**Exercise directions**:
The output consists only of the lines from the one with "The height and" through the end of the records, each printed exactly, and contains no pictures.

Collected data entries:

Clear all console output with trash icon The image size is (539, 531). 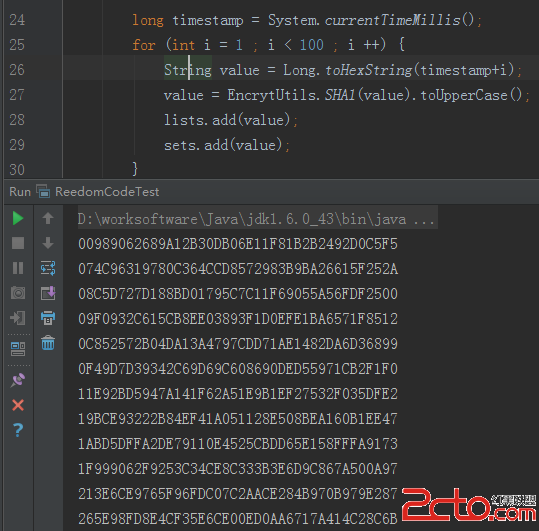point(48,343)
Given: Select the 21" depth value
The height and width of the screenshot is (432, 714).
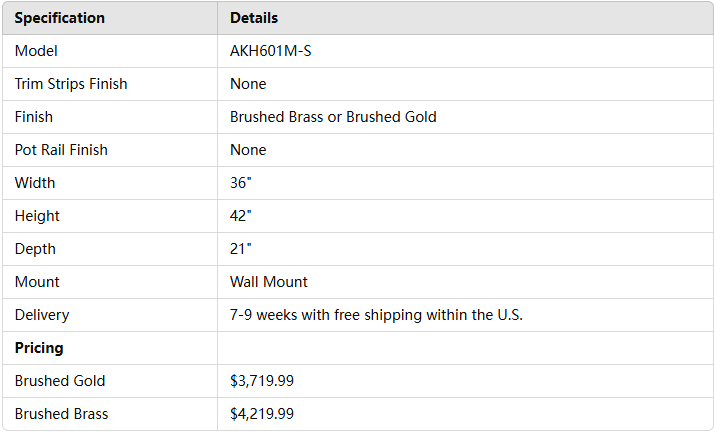Looking at the screenshot, I should point(241,249).
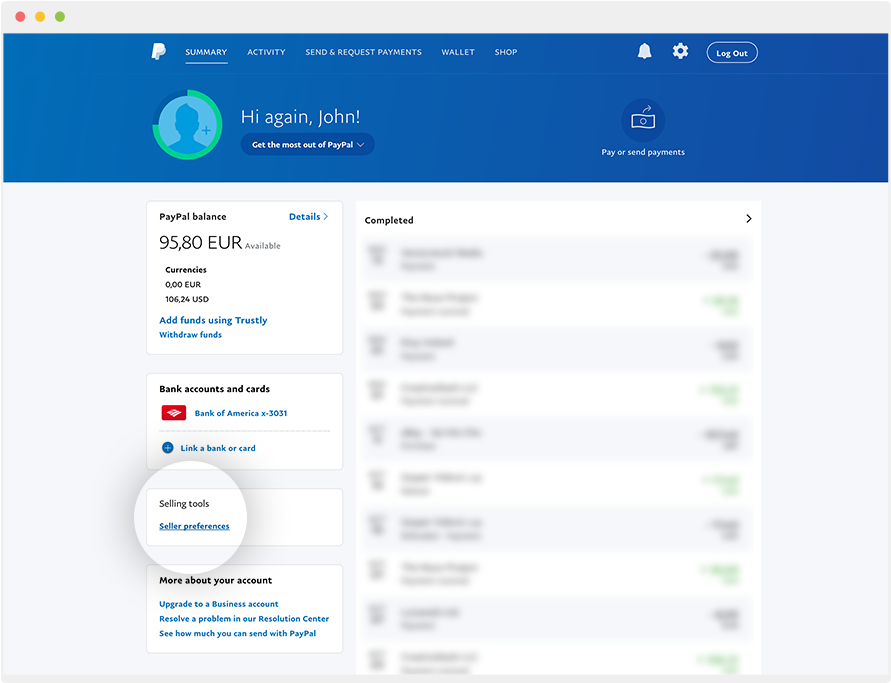Open Seller preferences
The image size is (891, 683).
[x=193, y=525]
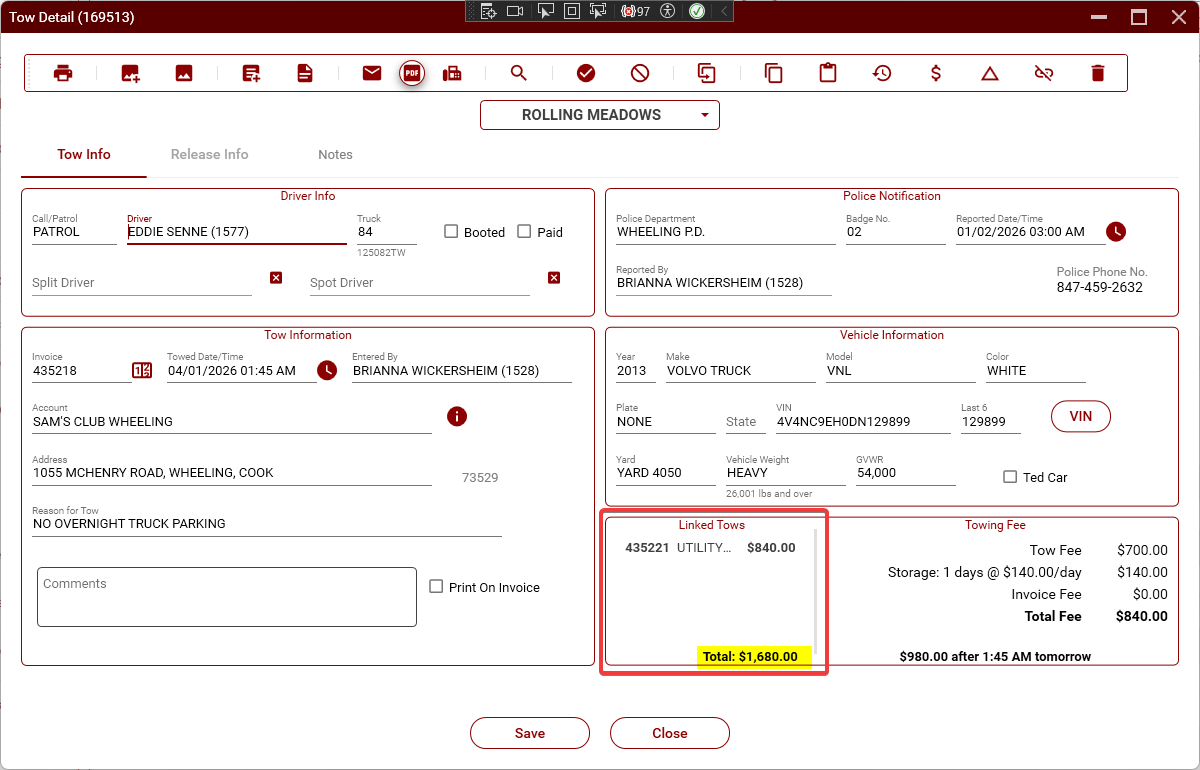This screenshot has width=1200, height=770.
Task: Toggle the Ted Car checkbox
Action: [1010, 477]
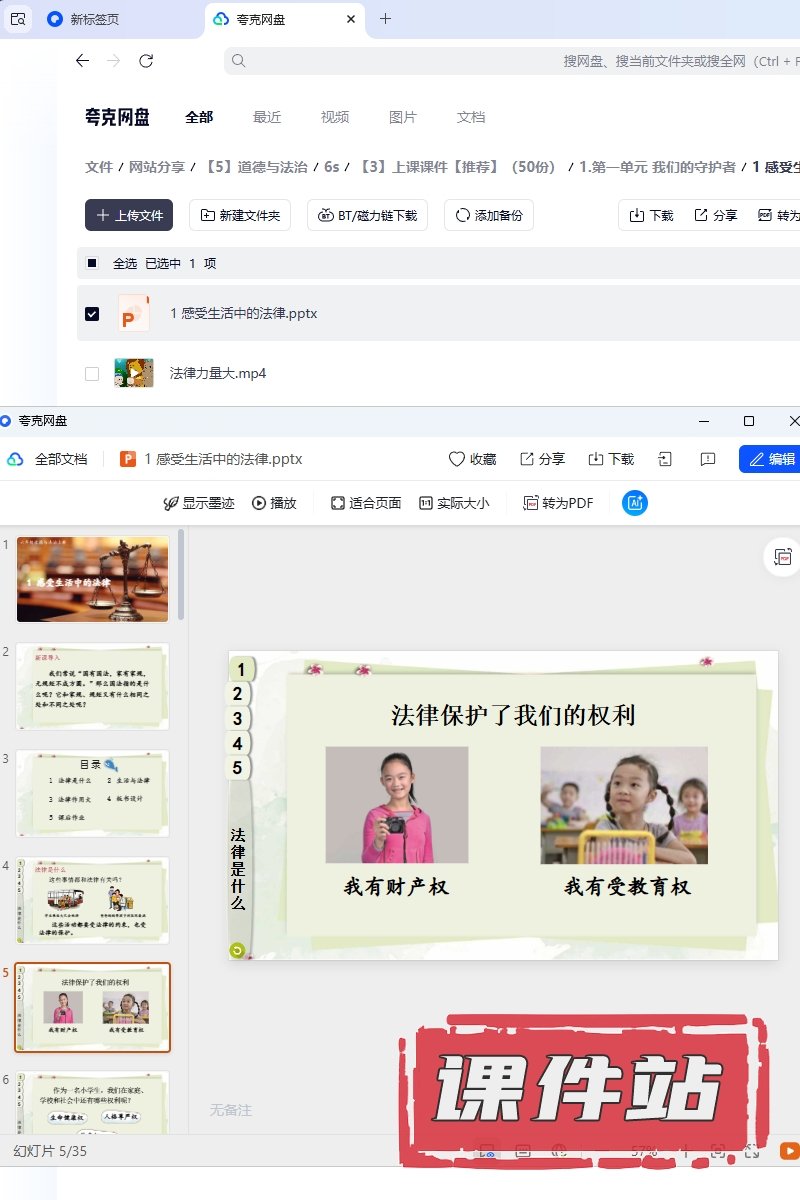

**Written answer**:
The height and width of the screenshot is (432, 714).
Looking at the screenshot, I should point(241,249).
Open Seller preferences
The image size is (891, 683).
[x=193, y=525]
This screenshot has width=1200, height=770.
Task: Toggle the Ted Car checkbox
Action: [1010, 477]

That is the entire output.